1.2 De zaak is op 25 februari 2019 met partijen mondeling behandeld. Partijen zijn aldaar verschenen. Hierbij was Consument zelf aanwezig. Namens Adviseur waren aanwezig mevrouw [naam I], [functie], en mevrouw mr. [naam II], [functie].

2. Waar gaat het om?

2.1 Na het overlijden van de echtgenoot van Consument (verder: de echtgenoot) op
[datum] 2017 heeft zij bij Adviseur verzocht om een uitkering van de overlijdensrisico-verzekering. Op 1 mei 2003 heeft Consument samen met haar echtgenoot bij Adviseur, als geldverstrekker, een hypotheek afgesloten.

Hieraan waren twee, via Adviseur als tussenpersoon, gesloten Meegroeiverzekeringen gekoppeld, zijnde twee overlijdensrisicoverzekeringen met een looptijd van 25 jaar. Op het polisblad is vermeld dat bij overlijden van de echtgenoot de verzekeraar € 31.765,- uitkeert.

2.2 Verzekeraar heeft dit verzoek tot uitkering geweigerd, nu deze verzekeringen bij de algehele aflossing van de hypotheek en oversluiting daarvan in januari 2017, op verzoek van Consument en haar echtgenoot, zijn afgekocht. Hierbij kwamen de in de verzekeringen begrepen overlijdensrisicodekkingen te vervallen.

2.3 Consument is het oneens met het standpunt van Adviseur. Consument is van mening onvoldoende op de hoogte te zijn gesteld dat bij het afkopen van de aan de hypotheek verbonden verzekeringen de overlijdensrisicodekking zou komen te vervallen. Zij vordert daarom de uitkering van € 31.765,- die volgens de polis aan haar als begunstigde gedaan zou worden bij het overlijden van haar echtgenoot.

3. Beoordeling

3.1 De Commissie ziet zich voor de vraag gesteld of Consument, na het overlijden van haar echtgenoot een uitkering toekomt van € 31.765,-. De Commissie beantwoordt deze vraag ontkennend en legt hieronder uit waarom.
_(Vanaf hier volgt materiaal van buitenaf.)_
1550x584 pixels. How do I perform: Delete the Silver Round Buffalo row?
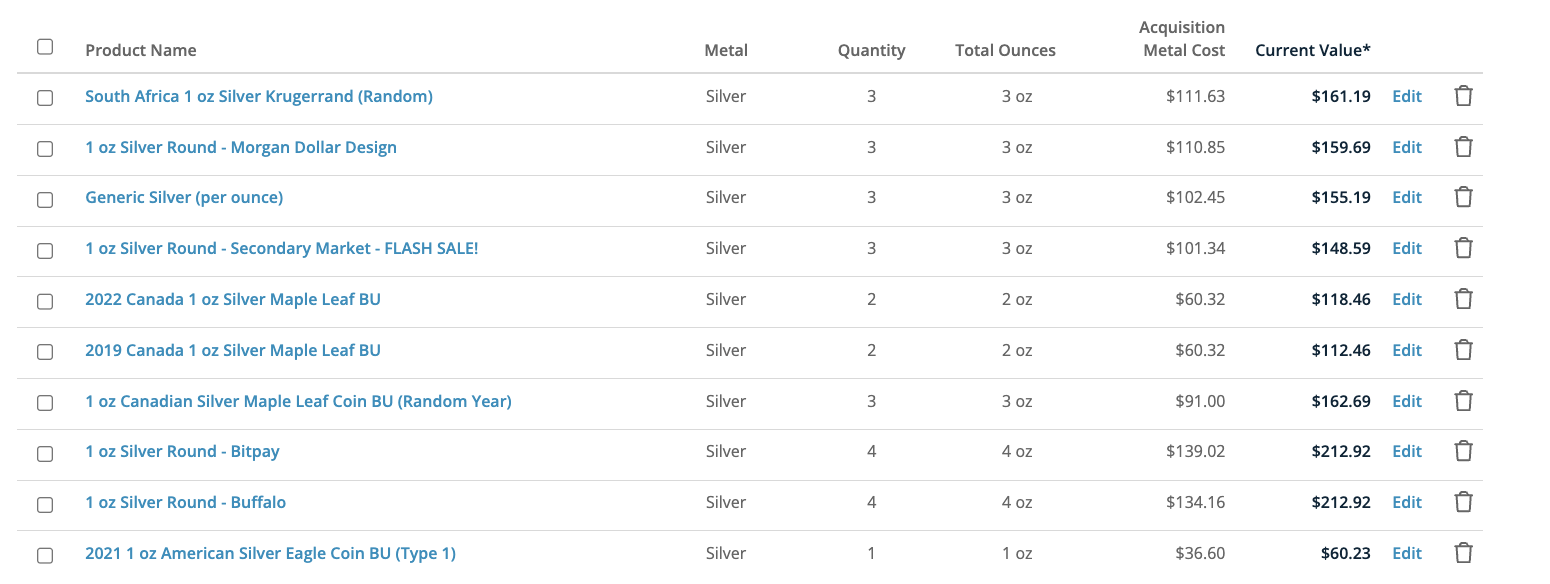click(1463, 502)

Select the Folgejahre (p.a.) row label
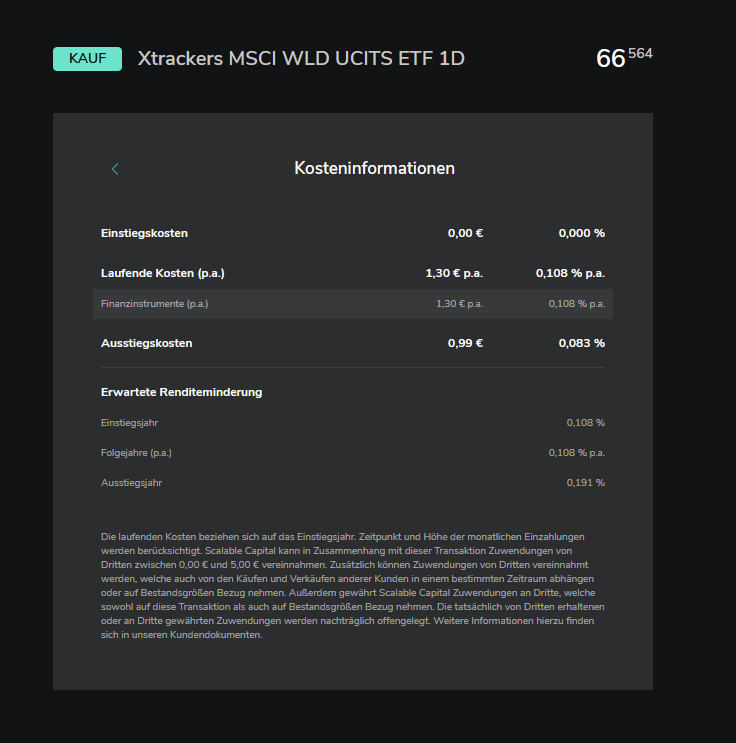click(x=136, y=453)
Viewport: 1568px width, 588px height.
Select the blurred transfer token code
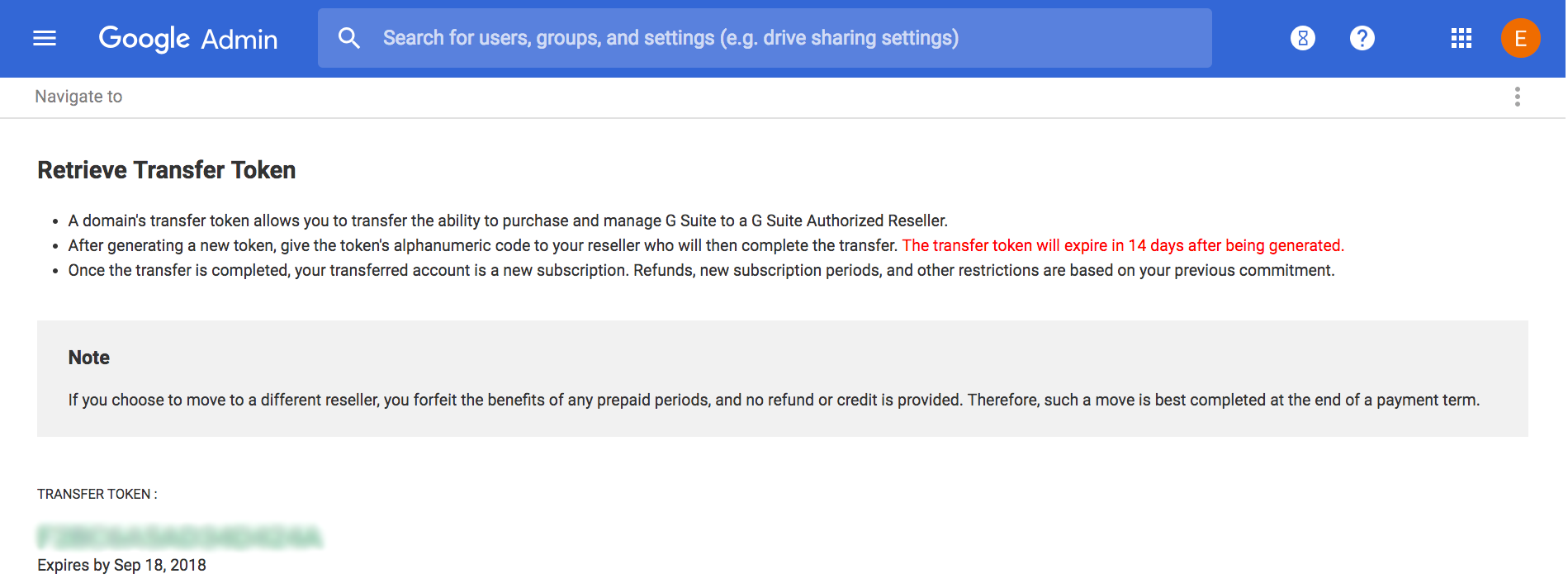[179, 538]
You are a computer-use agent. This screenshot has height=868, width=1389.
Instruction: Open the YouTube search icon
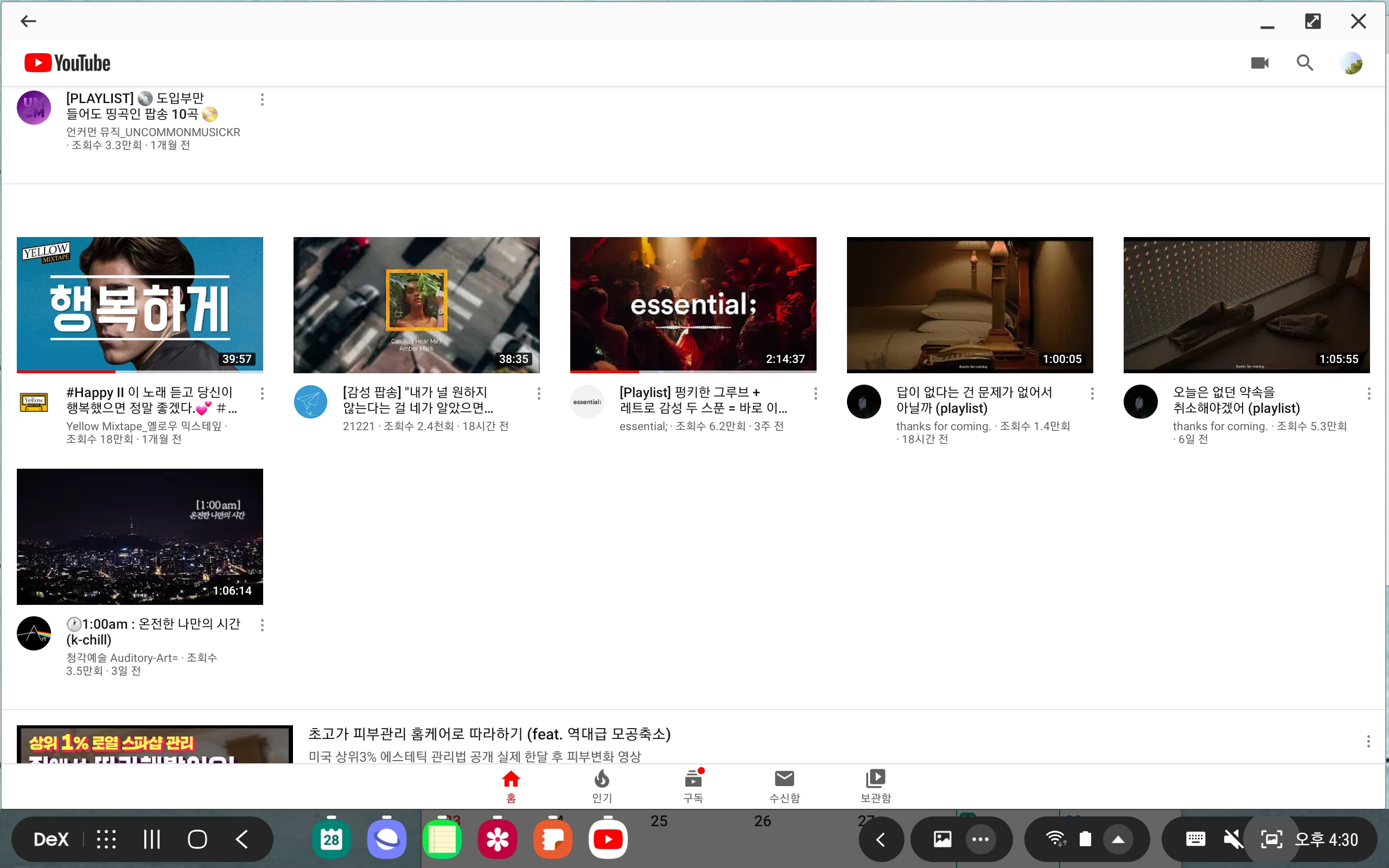click(1304, 62)
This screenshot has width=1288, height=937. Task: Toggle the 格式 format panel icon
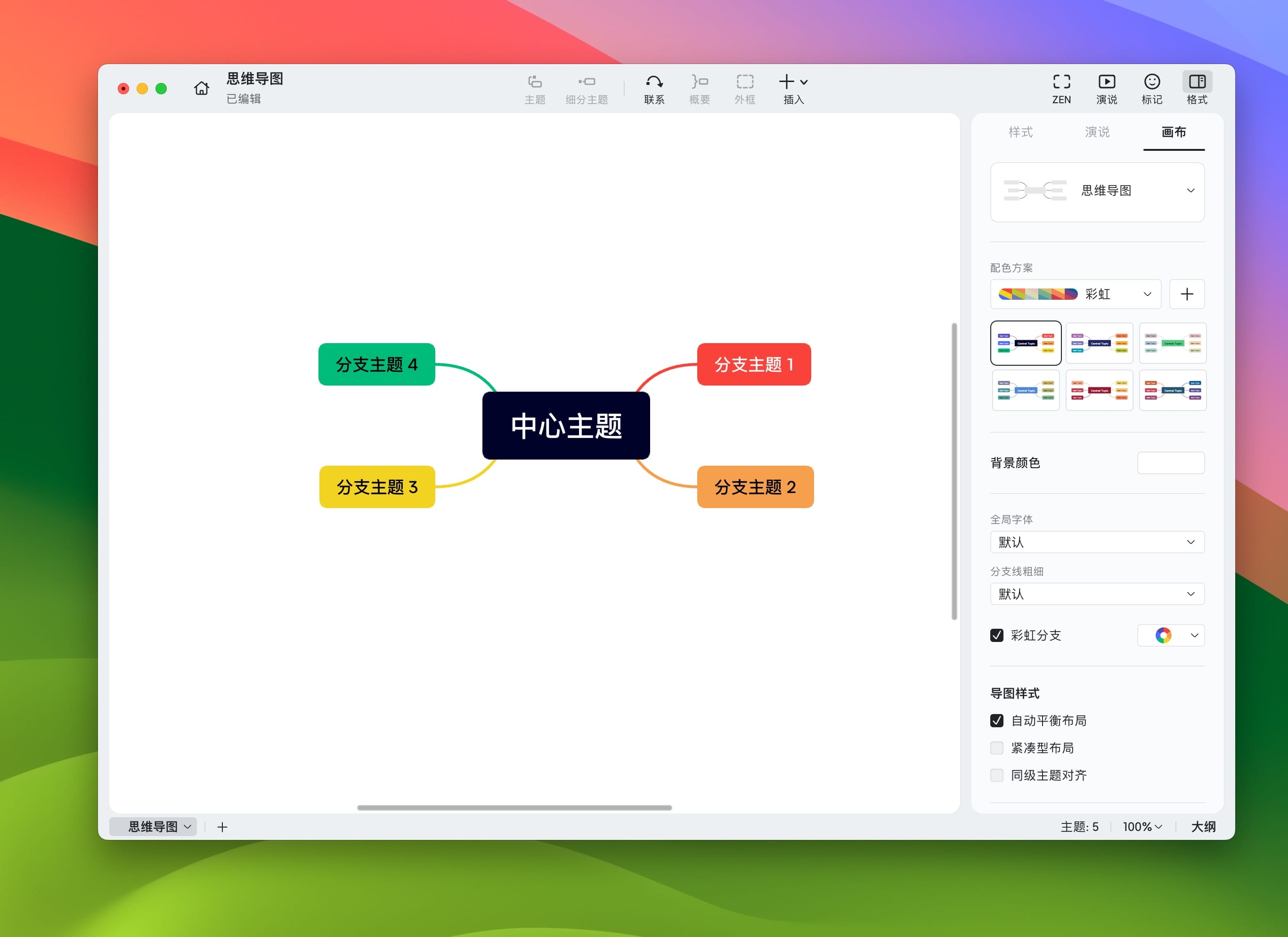pyautogui.click(x=1197, y=82)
Wat heeft Consument in januari 2017 afgekocht?
3.2 Medio 2016 heeft Consument Adviseur verzocht de hypotheek te verhogen. Dit verzoek heeft Adviseur als geldverstrekker afgewezen. Consument heeft Adviseur bericht de hypotheek elders onder te brengen. Adviseur heeft op 4 januari 2017 per brief Consument een in te vullen verklaring toegestuurd en per brief als volgt geïnformeerd:
‘(…) U heeft ons laten weten dat u uw ABN AMRO Meegroeihypotheek wil terugbetalen. Bij deze hypotheek hoort een verzekering. Wij vragen u op de bijgevoegde Verklaring aan te geven wat er met deze verzekering moet gebeuren. U kunt kiezen uit de volgende mogelijkheden (…) 1. De verzekering meenemen naar uw nieuwe ABN AMRO hypotheek. (…) 2. De verzekering door laten lopen zonder hypotheek. (…) 3. De opgebouwde waarde meenemen naar een nieuwe kapitaalverzekering of spaarrekening eigen woning? (…) 4. De verzekering afkopen. (…)’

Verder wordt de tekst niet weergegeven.